Dave was a proud member of the Class of '66. He kept in regular contact with several friends from the class. Last summer Dave and I had lunch with Maliszewski and Steube for belated welcome to Steube who has moved to Delaware.
 
Dave struggled with macular degeneration for several years which eventually  robbed him of useful vision. In the last few months he suffered from fluid on the lungs. The actual cause of death was a concussion sustained in a fall.
 
Dave's roommates included Dick Kates (deceased) freshman year and Paul Kepler sophomore year.
 

Dave's career was intertwined with Delaware politics where he was known as a close advisor to several governors, remarkable both Democrats and Republicans.

 

Jim Papa:

I was Dave’s roommate along with Dave Burnett for only our junior year. We lived in Blair Hall.  We ate at different clubs and we were in different academic departments so most of our interactions with each other were in the evening and weekends.  Dave was a smart guy and showed his  future skills as a lawyer during our many  discussions about everything from woman to world peace.

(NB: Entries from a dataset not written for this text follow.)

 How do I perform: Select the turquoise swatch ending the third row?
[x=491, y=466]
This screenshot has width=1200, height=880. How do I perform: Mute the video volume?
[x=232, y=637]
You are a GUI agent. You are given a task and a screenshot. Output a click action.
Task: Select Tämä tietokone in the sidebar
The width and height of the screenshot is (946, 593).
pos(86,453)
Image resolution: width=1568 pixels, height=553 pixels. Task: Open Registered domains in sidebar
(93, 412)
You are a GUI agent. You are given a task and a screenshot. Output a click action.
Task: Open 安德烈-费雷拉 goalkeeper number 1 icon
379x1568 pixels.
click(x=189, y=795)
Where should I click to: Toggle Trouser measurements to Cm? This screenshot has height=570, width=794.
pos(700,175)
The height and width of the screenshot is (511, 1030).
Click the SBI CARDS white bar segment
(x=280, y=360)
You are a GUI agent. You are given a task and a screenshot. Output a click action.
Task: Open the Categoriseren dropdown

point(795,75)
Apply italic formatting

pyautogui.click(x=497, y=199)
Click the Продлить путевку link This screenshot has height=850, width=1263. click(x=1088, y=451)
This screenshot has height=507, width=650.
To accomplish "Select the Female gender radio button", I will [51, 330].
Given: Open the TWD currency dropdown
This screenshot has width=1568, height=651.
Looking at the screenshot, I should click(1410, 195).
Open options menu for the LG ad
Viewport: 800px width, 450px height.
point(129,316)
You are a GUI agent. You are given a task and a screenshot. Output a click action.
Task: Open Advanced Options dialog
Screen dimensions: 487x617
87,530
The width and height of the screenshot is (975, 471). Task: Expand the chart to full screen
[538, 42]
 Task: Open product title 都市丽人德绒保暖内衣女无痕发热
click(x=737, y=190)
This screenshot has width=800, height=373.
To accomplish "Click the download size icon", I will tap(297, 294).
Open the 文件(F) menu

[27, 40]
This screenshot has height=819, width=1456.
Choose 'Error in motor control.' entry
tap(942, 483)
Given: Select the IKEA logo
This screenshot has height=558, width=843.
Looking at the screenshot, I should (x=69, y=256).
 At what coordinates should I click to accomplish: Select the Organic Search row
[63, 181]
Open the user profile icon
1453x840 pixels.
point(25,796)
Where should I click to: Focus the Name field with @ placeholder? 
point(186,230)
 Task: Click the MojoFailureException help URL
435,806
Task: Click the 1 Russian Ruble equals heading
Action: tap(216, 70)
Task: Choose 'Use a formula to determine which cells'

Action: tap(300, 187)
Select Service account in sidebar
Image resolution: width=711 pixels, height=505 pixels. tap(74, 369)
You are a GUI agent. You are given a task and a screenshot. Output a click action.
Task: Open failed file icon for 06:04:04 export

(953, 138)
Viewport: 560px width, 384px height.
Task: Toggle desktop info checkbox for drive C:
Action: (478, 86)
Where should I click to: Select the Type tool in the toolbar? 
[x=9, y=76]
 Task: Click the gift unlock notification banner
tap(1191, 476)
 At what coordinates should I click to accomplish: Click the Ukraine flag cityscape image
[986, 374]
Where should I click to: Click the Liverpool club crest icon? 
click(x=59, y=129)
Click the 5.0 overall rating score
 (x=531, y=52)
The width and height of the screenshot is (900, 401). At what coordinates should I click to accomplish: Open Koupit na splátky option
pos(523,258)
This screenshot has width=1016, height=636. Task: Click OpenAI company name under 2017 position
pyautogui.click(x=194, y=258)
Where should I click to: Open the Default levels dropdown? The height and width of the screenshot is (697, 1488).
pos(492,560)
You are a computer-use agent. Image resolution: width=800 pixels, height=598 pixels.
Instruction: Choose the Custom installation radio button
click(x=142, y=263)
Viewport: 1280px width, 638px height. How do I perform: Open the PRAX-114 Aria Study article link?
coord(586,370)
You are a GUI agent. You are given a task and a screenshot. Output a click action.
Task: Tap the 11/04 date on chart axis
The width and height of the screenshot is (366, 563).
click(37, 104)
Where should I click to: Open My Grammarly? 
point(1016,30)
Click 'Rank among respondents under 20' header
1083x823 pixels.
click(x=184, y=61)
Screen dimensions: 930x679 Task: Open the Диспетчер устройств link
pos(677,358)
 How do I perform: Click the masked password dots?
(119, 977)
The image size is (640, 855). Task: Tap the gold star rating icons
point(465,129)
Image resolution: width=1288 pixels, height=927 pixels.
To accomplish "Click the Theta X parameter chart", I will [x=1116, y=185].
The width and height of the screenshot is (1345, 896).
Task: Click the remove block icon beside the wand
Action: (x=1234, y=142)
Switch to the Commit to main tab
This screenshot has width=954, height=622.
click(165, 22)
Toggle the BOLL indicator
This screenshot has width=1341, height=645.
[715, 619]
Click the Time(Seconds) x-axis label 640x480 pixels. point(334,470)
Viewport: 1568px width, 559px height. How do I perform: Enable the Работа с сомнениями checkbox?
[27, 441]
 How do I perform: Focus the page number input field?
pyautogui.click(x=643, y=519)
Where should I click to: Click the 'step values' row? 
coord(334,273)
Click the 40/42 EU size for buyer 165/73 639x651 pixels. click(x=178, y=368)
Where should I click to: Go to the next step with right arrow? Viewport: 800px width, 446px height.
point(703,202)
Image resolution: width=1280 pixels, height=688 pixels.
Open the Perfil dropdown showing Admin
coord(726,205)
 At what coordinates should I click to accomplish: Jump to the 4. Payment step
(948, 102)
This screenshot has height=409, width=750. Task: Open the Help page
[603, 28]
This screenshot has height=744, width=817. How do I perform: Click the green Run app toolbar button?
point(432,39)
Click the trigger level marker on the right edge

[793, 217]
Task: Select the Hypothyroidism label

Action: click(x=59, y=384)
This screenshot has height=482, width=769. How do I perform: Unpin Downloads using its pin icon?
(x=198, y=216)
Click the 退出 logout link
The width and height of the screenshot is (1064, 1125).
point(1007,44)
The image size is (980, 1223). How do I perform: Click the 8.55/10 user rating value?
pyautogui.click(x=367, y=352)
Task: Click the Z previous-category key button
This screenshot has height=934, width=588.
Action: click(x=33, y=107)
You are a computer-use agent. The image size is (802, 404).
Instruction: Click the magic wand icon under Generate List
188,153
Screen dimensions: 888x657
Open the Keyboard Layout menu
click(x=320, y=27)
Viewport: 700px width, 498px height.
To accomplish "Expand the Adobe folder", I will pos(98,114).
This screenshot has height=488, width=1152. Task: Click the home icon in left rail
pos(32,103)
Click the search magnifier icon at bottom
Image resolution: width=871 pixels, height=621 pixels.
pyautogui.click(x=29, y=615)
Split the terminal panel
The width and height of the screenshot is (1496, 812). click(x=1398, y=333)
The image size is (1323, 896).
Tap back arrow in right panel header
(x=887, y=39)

We both smoked unfiltered cigarettes (Camels for him and Lucky Strikes for me). I think Burnett smoked some kind of french cig.  So the room always had the aroma of an ash tray. Our favorite late night snack was sausage pizza from the student pizza agency which we called “zige za”.  Dave had a sharp sense of humor and we did a lot of laughing and joking. After graduation we lost track of each other and only  connected once around the time of the 50th. We suggested plans to meet up again but unfortunately it never happened. I wish it had. My condolences to Dave’s family.